═════ DATA PROVIDED ═════

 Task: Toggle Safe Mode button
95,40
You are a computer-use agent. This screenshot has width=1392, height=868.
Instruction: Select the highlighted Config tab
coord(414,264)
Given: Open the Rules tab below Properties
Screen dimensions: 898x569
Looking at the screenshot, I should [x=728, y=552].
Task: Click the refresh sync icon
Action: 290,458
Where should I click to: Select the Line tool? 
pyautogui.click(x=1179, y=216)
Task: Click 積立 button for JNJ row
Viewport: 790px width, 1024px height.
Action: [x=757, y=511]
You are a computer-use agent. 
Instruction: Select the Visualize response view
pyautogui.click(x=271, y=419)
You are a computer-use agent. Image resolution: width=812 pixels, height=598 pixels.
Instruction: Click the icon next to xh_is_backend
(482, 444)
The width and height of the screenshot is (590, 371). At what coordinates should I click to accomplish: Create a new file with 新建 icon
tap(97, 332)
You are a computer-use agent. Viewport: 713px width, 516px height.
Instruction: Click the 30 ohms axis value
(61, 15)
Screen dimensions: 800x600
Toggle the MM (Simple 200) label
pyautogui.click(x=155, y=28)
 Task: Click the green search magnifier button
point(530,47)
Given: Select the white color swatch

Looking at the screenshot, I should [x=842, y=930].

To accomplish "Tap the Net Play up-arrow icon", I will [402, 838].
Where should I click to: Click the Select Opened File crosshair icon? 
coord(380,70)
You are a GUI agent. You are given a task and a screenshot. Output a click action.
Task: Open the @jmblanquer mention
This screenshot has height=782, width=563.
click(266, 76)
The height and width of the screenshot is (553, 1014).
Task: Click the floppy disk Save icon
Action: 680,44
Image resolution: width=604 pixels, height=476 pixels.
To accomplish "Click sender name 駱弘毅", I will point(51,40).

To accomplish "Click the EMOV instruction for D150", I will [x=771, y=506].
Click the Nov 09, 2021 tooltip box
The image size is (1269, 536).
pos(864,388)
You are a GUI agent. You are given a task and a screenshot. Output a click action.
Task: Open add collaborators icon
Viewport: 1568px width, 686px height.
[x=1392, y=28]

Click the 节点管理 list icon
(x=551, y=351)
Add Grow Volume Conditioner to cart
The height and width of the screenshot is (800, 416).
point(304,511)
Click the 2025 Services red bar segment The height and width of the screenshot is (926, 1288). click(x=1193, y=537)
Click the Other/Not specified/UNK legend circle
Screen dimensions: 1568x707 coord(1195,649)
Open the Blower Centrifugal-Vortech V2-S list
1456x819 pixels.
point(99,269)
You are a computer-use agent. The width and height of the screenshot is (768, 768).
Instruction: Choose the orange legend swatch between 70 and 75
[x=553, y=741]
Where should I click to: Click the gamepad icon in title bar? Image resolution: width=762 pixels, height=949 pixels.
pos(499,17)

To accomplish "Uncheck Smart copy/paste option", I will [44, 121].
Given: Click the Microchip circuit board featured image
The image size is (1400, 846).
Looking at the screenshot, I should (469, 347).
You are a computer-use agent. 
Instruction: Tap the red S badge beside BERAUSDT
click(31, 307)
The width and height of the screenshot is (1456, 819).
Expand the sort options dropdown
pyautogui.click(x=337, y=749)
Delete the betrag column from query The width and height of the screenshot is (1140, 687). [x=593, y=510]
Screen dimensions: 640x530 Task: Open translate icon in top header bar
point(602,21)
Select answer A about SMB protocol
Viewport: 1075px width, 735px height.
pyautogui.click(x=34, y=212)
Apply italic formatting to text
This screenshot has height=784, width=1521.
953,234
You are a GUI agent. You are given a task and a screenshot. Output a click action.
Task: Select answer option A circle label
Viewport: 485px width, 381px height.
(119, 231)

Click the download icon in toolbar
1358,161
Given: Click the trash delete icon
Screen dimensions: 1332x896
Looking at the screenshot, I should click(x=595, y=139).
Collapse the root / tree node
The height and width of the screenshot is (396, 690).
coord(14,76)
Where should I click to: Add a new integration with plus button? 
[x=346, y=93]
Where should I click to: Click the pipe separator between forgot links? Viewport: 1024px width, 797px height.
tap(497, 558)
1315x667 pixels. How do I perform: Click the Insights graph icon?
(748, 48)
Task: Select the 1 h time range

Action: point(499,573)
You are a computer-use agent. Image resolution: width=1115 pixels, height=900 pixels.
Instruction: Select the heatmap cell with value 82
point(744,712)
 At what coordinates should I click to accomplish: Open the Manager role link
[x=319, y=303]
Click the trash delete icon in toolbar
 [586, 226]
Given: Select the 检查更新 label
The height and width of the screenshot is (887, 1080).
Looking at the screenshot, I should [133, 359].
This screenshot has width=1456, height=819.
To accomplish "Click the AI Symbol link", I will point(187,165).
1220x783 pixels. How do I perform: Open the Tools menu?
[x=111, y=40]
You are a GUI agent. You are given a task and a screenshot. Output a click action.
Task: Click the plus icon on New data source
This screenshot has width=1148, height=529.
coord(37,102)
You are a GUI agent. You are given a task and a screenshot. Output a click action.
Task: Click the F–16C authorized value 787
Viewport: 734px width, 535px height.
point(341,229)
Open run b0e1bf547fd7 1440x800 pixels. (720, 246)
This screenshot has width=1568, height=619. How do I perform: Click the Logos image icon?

═════

• REQUEST:
Can you reproduce the data above word for word, from the line containing "Screen dimensions: 640x530" through the line containing "coord(37,102)", both included?

• SOLUTION:
Screen dimensions: 640x530 Task: Open translate icon in top header bar
point(602,21)
Select answer A about SMB protocol
Viewport: 1075px width, 735px height.
pyautogui.click(x=34, y=212)
Apply italic formatting to text
This screenshot has height=784, width=1521.
953,234
You are a GUI agent. You are given a task and a screenshot. Output a click action.
Task: Select answer option A circle label
Viewport: 485px width, 381px height.
(119, 231)

Click the download icon in toolbar
1358,161
Given: Click the trash delete icon
Screen dimensions: 1332x896
Looking at the screenshot, I should click(x=595, y=139).
Collapse the root / tree node
The height and width of the screenshot is (396, 690).
coord(14,76)
Where should I click to: Add a new integration with plus button? 
[x=346, y=93]
Where should I click to: Click the pipe separator between forgot links? Viewport: 1024px width, 797px height.
tap(497, 558)
1315x667 pixels. How do I perform: Click the Insights graph icon?
(748, 48)
Task: Select the 1 h time range

Action: point(499,573)
You are a computer-use agent. Image resolution: width=1115 pixels, height=900 pixels.
Instruction: Select the heatmap cell with value 82
point(744,712)
 At what coordinates should I click to accomplish: Open the Manager role link
[x=319, y=303]
Click the trash delete icon in toolbar
 [586, 226]
Given: Select the 检查更新 label
The height and width of the screenshot is (887, 1080).
Looking at the screenshot, I should [133, 359].
This screenshot has width=1456, height=819.
To accomplish "Click the AI Symbol link", I will point(187,165).
1220x783 pixels. How do I perform: Open the Tools menu?
[x=111, y=40]
You are a GUI agent. You are given a task and a screenshot. Output a click action.
Task: Click the plus icon on New data source
This screenshot has width=1148, height=529.
coord(37,102)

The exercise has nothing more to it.